Problem details:
Wherever "Énergies" turns up in the entries, copy out the line that holds it.

Collected data:
• • • • •
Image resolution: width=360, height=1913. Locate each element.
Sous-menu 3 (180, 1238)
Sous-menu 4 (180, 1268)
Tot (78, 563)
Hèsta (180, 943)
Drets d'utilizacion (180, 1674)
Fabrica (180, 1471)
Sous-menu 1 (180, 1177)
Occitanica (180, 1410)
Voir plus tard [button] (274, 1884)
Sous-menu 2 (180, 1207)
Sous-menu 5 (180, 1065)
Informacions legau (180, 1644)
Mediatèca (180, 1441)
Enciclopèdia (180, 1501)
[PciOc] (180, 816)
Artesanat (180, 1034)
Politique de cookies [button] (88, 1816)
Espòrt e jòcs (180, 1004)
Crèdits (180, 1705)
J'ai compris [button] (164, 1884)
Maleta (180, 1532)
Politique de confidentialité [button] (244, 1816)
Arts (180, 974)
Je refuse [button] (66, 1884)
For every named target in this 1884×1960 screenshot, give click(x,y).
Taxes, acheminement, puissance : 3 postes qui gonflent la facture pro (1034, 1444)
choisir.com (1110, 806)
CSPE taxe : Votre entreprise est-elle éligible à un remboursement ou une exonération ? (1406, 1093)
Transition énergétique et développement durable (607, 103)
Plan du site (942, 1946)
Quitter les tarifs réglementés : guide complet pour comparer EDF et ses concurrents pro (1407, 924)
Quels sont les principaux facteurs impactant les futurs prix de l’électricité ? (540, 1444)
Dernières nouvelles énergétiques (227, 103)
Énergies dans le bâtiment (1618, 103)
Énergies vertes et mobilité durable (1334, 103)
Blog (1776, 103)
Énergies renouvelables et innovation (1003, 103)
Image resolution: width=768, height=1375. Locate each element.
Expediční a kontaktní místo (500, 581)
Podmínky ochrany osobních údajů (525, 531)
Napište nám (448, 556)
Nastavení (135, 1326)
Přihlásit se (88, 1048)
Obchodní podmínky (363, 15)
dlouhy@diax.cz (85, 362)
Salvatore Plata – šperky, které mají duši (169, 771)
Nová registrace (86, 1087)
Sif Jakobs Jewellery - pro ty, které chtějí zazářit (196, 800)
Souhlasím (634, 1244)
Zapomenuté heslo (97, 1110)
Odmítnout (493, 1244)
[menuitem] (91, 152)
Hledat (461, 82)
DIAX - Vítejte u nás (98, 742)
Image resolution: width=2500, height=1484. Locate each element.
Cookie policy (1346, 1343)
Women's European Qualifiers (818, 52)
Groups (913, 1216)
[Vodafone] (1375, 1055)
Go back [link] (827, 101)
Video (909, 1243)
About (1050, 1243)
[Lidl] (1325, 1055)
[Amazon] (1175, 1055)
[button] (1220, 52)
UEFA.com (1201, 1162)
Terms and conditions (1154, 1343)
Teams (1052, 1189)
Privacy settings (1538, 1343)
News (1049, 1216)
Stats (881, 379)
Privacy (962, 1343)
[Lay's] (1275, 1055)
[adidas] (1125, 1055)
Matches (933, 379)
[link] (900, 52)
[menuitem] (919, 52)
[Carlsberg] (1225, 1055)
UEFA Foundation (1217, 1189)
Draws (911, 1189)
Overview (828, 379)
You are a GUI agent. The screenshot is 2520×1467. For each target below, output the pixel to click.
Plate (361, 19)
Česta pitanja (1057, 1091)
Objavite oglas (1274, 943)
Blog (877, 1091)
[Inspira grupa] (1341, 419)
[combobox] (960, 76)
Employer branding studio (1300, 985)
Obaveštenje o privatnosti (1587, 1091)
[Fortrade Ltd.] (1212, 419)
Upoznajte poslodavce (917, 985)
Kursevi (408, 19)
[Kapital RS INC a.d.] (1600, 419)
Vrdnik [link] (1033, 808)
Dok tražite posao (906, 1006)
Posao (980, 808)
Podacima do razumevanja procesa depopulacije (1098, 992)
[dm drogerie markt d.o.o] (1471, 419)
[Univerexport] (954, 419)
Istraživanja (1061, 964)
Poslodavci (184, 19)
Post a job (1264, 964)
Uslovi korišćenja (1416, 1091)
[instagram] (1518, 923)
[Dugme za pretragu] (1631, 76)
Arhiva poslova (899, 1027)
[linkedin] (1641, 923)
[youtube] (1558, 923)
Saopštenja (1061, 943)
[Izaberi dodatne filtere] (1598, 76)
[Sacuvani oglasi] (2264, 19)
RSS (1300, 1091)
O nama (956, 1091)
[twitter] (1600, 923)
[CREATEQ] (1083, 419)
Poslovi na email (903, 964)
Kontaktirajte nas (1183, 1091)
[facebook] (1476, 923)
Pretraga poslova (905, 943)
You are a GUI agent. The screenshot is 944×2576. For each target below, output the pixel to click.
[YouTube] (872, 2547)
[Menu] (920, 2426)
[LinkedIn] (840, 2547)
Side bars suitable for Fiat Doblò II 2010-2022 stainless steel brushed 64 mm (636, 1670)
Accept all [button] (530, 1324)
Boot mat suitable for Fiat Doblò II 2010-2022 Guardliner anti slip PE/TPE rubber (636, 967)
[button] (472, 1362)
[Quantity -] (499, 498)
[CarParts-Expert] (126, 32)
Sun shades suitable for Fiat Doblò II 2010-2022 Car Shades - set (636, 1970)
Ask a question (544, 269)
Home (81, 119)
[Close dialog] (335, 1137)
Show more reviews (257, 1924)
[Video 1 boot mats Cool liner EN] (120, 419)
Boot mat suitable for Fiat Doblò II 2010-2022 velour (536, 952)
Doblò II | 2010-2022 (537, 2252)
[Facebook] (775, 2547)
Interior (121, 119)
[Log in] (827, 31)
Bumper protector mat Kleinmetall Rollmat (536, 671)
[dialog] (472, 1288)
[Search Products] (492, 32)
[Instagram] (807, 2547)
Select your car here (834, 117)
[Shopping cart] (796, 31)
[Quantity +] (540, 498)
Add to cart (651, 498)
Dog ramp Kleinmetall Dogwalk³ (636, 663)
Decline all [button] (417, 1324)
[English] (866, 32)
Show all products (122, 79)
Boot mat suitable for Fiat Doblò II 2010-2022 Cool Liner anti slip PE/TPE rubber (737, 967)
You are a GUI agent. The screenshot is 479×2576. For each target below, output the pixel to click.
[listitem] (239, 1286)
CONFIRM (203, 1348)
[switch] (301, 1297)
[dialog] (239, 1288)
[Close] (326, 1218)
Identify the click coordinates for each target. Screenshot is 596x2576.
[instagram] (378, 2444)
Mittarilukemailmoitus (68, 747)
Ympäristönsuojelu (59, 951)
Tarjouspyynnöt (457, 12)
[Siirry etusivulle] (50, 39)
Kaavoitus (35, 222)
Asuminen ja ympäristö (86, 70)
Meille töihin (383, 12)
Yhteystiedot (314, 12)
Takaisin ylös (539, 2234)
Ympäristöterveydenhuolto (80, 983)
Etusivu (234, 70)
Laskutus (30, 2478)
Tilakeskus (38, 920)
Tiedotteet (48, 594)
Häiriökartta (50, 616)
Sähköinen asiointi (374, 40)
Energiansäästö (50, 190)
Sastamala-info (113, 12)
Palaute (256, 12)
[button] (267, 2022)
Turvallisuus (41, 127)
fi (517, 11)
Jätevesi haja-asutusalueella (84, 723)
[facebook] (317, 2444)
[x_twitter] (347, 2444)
• • • • •
Result of this task:
Énergies dans le bâtiment (1618, 103)
Énergies vertes et mobilité durable (1334, 103)
Énergies renouvelables et innovation (1003, 103)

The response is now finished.